■ Activity
From the line containing "Viewport: 1859px width, 1046px height." down to the last line of the data, output each line word for word and include nothing else.

#### Information shown ####

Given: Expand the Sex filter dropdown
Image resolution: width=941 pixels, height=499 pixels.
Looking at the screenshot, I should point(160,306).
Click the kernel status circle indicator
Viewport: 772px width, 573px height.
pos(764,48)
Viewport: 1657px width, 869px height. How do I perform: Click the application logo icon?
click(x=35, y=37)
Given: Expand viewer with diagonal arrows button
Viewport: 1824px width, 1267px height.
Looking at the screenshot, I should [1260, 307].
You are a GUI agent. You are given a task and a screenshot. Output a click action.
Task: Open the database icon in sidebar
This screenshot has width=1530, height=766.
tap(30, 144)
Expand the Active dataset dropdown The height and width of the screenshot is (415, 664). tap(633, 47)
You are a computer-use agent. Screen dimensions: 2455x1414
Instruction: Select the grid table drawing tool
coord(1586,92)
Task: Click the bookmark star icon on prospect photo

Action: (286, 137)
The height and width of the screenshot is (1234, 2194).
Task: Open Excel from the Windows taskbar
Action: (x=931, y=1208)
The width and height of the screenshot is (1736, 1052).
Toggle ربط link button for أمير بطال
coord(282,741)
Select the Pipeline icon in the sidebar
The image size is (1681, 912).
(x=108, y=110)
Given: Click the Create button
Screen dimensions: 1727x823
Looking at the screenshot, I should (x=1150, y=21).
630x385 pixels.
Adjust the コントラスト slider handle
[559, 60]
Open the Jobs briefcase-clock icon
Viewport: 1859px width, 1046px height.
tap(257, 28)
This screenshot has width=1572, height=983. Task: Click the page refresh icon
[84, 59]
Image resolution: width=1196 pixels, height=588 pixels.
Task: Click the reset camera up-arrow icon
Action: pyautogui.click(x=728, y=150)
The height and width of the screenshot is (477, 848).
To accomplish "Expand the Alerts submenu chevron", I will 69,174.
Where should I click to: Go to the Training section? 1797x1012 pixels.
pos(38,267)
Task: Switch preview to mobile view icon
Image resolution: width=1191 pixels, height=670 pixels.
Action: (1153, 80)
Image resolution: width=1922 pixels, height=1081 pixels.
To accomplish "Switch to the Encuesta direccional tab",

####

■ Solved exercise
Viewport: 1859px width, 1046px height.
tap(257, 28)
This screenshot has width=1572, height=983. Task: Click the page refresh icon
[84, 59]
Image resolution: width=1196 pixels, height=588 pixels.
Task: Click the reset camera up-arrow icon
Action: pyautogui.click(x=728, y=150)
The height and width of the screenshot is (477, 848).
To accomplish "Expand the Alerts submenu chevron", I will 69,174.
Where should I click to: Go to the Training section? 1797x1012 pixels.
pos(38,267)
Task: Switch preview to mobile view icon
Image resolution: width=1191 pixels, height=670 pixels.
Action: (1153, 80)
Image resolution: width=1922 pixels, height=1081 pixels.
To accomplish "Switch to the Encuesta direccional tab",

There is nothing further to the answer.